DATA SHOWN.

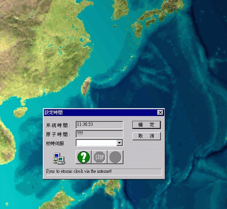This screenshot has height=209, width=227.
Task: Click the 原子時間 label
Action: pyautogui.click(x=55, y=134)
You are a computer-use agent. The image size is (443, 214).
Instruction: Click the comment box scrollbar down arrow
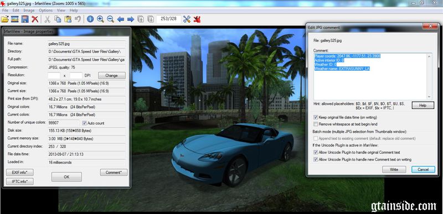click(x=430, y=97)
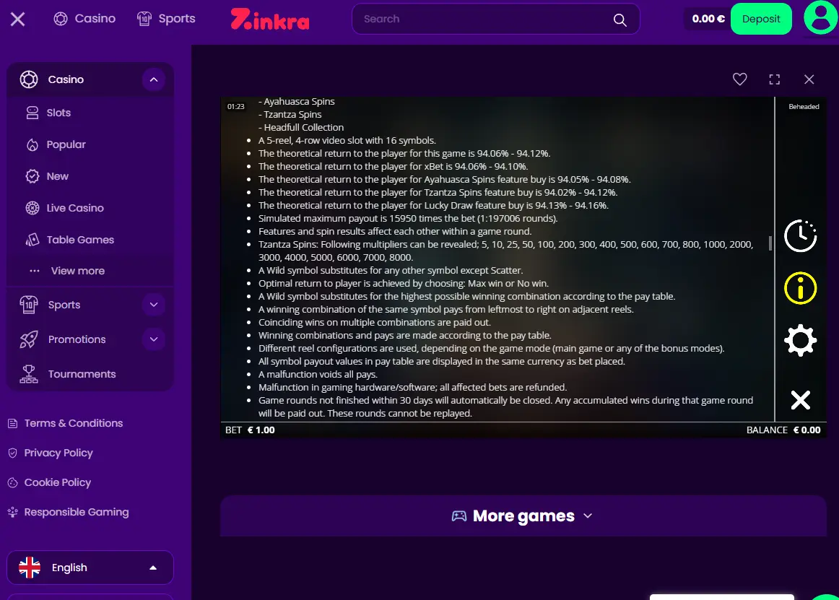
Task: Open the game history clock icon
Action: [x=801, y=235]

PROBLEM TO WORK ON. Rewrite all the material with "comment box" swapped for "reply box" and every other part left unchanged. Omit the pictures from your answer.

EXERCISE RESULT.
This screenshot has height=209, width=227.
Task: Click the 原子時間 label
Action: pyautogui.click(x=55, y=134)
You are a computer-use agent. The image size is (443, 214).
Instruction: Click the reply box scrollbar down arrow
click(x=430, y=97)
Task: Open the game history clock icon
Action: [x=801, y=235]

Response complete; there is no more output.